Withal, the most important feature of microservices is scalability. Monolithic programs share the resources of the same machine statically. Microservices, in turn, scale their specs when demanded. In this way, microservices architectures can administer their resources and allocate them where and when they are required.
How to define microservices and scalability
We interviewed Richard Reukema, software architect at Optimus Information with decades of experience in the IT field, about microservices scalability. For starters, he believes that granularity (how minimal microservices can be) can be detrimental if not properly defined: “I’ve seen microservices used to the point where they’re so granular, that there are so many microservices, that there are so many REST calls that the whole system just can’t operate at scale.” As the number of microservices increases, so does communication complexity. Plus, since they have separated databases and logs, maintaining a large number of microservices is more demanding. Likewise, converting small applications into microservices is not worth it in most cases; in comparison to small applications, a microservices architecture is more complex to maintain and implement. Therefore, the main problem with microservices is correctly defining their size.

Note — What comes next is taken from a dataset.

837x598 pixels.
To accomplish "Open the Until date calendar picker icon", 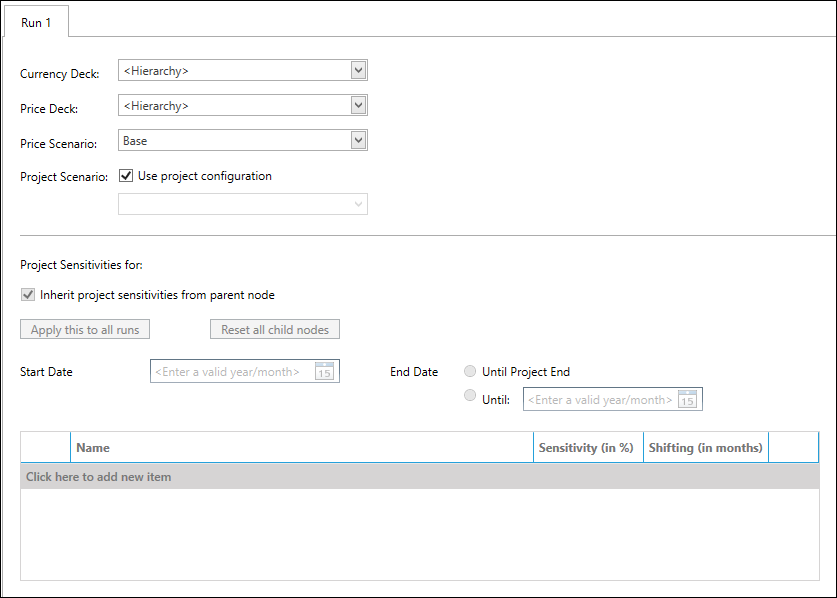I will (x=687, y=400).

Yet, taking into account the application functions as a whole and the optimal balance between granularity and independence is just part of solving the issue. According to Richard, what defines applications as monolithic is their companies’ business operations. In his own words, “application architecture never defines implementation; it only defines the responsibilities of the business.” He understands that “if a business had a help desk and the help desk took calls from every aspect of the organization, it would be a monolithic application because every time the phone rang, somebody would have to answer that call.” In this way, an application will be as monolithic as the business processes of its organization let it be.
Hence, a way of avoiding microservices becoming monolithic is decentralizing their communication channels. “If you want the delivery calls to go to the delivery people, and sales calls to go to the salespeople and the inventory to the inventory people, you suddenly have a department that either has an operator that routes the calls to the right department or you give the phone number to the people, and say, this is our area of the business that handles these different aspects of the business, and that’s no different to the API.”
How to define scalability
After defining the right size for the microservices, these can be implemented and mapped up to containers. According to Richard, “the benchmark for containers is scalability: If I have a very small API, but it is handling three hundred thousand requests per second, it’s got to be able to scale very quickly, and more importantly, it should scale in”. Container servers scale in when their system capabilities (CPU, memory, network bandwidth, etc) are increased to match the demand the system requires. Containers autoregulate their resources in two main ways:
- Scale up or vertical scaling: Increasing the application capacity by augmenting the capacity of your servers—virtual or physical. Preferred for stateful apps since these require keeping the client information between sessions to work.
- Scale-out or horizontal scaling: Increasing the number of server instances to manage demand. Preferred for stateless applications since these don’t store client info.
In the case of scaling out, there’s also the idea of “scaling in,” that is, reducing server instances when the demand goes down. In this way, scaling can also improve microservices’ cost-effectiveness. To Richard, learning when to scale in is as important from a business perspective as scaling out: “If you can scale out as you’re generating revenue, and scale in when you are not incurring revenue, you’re saving expenses.” Hence, the business practice of minimizing expenses should also be taken into account when designing computer systems.
The bottom line
Microservices have made it possible to administer a system’s capacity much more easily and efficiently than monolithic applications. However, as we have seen, microservices are not the end of monolithic applications. As such, when designing microservices, we need to keep an eye on our business operations, and not exclusively focus on the technical aspects of the implementation.